El segundo plan que redactamos fue el de l’Arboç. En este caso, el trabajo fue una oportunidad para repensar el futuro de una población a partir de la reinterpretación de su pasado. La redacción del Plan podía ser una buena ocasión para averiguar por qué su esplendor pasado no tenía continuidad en el presente, y para preguntarse como debía afrontar su futuro. Esta pequeña villa era una población con una dinámica urbana muy reducida en aquel momento, aunque había tenido un pasado relativamente floreciente.
Había sido “calle” de Barcelona, casa de indianos ricos, sede de escuelas religiosas, la estación ferroviaria de la comarca interior y sede de la mayor industria de la comarca. Las dudas se trasladaron a cómo debía ser el plan. Si el objetivo era situar –en la medida de lo posible– la villa en el mapa de pequeñas ciudades de Cataluña, la cuestión era si la ordenación urbanística debía pasar por las mismas etapas que habían pasado aquellas ciudades o si debía enfrentarse directamente con las formas de ordenación y crecimiento del urbanismo contemporáneo.

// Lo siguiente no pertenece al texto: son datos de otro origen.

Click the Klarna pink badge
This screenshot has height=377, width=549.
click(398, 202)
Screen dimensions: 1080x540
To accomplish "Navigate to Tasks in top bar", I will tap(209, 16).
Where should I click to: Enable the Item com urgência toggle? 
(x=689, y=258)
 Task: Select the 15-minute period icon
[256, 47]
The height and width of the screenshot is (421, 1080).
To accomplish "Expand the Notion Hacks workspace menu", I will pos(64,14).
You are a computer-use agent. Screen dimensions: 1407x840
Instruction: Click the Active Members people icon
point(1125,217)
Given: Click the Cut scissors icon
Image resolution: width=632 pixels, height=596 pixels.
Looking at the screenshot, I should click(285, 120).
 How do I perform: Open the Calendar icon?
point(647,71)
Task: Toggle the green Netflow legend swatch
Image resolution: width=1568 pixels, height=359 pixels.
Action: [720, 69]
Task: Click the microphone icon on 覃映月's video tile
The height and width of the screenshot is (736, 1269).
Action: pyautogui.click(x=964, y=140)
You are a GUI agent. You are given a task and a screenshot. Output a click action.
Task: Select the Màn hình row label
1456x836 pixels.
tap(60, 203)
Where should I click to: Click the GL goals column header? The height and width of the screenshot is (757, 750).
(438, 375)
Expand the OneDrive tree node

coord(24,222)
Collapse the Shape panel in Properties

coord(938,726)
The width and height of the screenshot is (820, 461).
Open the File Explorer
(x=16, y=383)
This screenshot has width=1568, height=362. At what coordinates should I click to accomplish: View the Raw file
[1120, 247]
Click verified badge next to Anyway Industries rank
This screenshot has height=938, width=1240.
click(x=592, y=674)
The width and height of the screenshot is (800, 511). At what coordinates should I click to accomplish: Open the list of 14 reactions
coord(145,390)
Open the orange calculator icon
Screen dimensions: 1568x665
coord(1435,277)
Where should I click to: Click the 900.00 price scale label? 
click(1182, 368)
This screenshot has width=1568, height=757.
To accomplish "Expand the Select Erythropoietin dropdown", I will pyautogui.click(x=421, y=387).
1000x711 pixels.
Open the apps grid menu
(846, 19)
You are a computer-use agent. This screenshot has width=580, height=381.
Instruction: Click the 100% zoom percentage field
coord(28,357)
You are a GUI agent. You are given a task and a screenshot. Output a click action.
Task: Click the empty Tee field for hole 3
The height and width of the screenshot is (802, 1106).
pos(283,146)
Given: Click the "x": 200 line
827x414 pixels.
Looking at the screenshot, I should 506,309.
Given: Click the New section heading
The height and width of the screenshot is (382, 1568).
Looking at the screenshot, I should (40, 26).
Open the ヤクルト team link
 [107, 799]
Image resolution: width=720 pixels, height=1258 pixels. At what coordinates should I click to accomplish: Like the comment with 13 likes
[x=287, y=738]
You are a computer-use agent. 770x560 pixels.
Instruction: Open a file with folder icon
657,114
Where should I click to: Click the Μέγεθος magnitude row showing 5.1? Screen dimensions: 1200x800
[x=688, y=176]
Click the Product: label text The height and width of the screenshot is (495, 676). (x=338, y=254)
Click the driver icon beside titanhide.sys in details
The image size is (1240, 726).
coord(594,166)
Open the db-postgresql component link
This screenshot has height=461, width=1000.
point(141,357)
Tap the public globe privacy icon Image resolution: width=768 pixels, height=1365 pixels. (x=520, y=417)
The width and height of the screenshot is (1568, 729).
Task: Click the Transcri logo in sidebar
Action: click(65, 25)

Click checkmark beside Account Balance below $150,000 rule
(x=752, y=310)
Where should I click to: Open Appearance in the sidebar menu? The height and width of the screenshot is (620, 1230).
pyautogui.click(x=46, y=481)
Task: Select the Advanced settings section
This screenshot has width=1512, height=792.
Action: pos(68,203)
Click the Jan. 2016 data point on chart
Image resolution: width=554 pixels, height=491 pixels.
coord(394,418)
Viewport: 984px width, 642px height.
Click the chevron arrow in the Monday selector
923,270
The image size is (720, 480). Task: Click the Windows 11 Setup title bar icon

El Plan General optó finalmente por un documento más propio de un plan de ensanche que de extensión contemporánea; por un plan especialmente preocupado por el buen trazo de las vías, la posición central de los equipamientos y el uso de las futuras variantes como andaderas para articular la ciudad con el territorio envolvente. En definitiva, por una forma de planeamiento que tenía más deudas con las formas decimonónicas del urbanismo que con las contemporáneas. Se pensaba que ésta era la mejor manera de crecer, ganar dimensión urbana y arropar un núcleo histórico que desaparecería si se optaba por un desarrollo por yuxtaposición de paquetes urbanos sin ninguna relación.